Half a year after my grandfather’s death, my father and I made our last trip to Kharkiv together. On the way back, my father would stop in the lobby of the Kharkiv railway station, gaze up at the chandelier hanging high under the ceiling, take my hand, and we would leave without looking back, never to return to that place together again. For me, now an adult, the railway stations in Lviv and Kharkiv are impossible to simply pass through on my way to the city. I see and hear my father and aunt among the crowds of refugees from 2022, their mother with bundles, and my grandfather’s back in a military smock. Walking through the tunnel from the platform, I feel protected from German bombers. I feel the last hugs of my family under the magnificent chandeliers and high ceilings of 1941 and 2022.
In March, I see my family off just as calmly, and the sirens sound just as shrilly, announcements are made in the same monotone voice, and people are jostling for space. The driver of the Vinnytsia-Warsaw bus scolds me fiercely when, for the last time before departure, I try to jump on the platform and catch one more glimpse of them, before the flow of time erases the traces on the asphalt and the scent in the house. I stand and watch the children’s palms wave in the dark window until the bright bus disappears around the corner. Points of no return for thousands and thousands of generations to come. Every time I stand under the large chandelier in Lviv, I see all of my relatives: standing, hugging, looking into each other’s eyes, not knowing what will happen. And I already know. A long separation and doubts, despair, a difficult victory, a life spent at a distance from human destiny in different cities, on streets with different names, in houses with different numbers on the walls. I know almost everything about each of them from that moment in 1941 at the Lviv railway station. I stand right next to them and try not to think about what will happen to us now.
+++
> EXERCISE: Echo the memoir passage on the railway stations of Kharkiv and Lviv exactly as it appears, in full.

> DATA BELOW:
+++
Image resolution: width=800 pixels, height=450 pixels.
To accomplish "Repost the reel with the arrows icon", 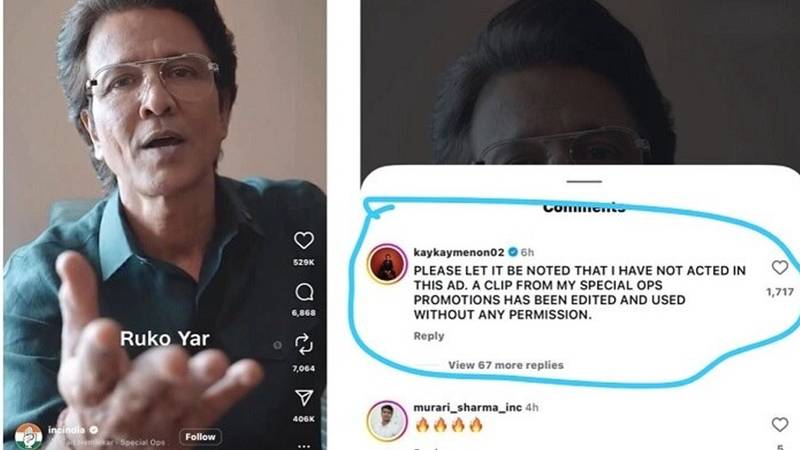I will [304, 344].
+++
> ANSWER SECTION:
Half a year after my grandfather’s death, my father and I made our last trip to Kharkiv together. On the way back, my father would stop in the lobby of the Kharkiv railway station, gaze up at the chandelier hanging high under the ceiling, take my hand, and we would leave without looking back, never to return to that place together again. For me, now an adult, the railway stations in Lviv and Kharkiv are impossible to simply pass through on my way to the city. I see and hear my father and aunt among the crowds of refugees from 2022, their mother with bundles, and my grandfather’s back in a military smock. Walking through the tunnel from the platform, I feel protected from German bombers. I feel the last hugs of my family under the magnificent chandeliers and high ceilings of 1941 and 2022.
In March, I see my family off just as calmly, and the sirens sound just as shrilly, announcements are made in the same monotone voice, and people are jostling for space. The driver of the Vinnytsia-Warsaw bus scolds me fiercely when, for the last time before departure, I try to jump on the platform and catch one more glimpse of them, before the flow of time erases the traces on the asphalt and the scent in the house. I stand and watch the children’s palms wave in the dark window until the bright bus disappears around the corner. Points of no return for thousands and thousands of generations to come. Every time I stand under the large chandelier in Lviv, I see all of my relatives: standing, hugging, looking into each other’s eyes, not knowing what will happen. And I already know. A long separation and doubts, despair, a difficult victory, a life spent at a distance from human destiny in different cities, on streets with different names, in houses with different numbers on the walls. I know almost everything about each of them from that moment in 1941 at the Lviv railway station. I stand right next to them and try not to think about what will happen to us now.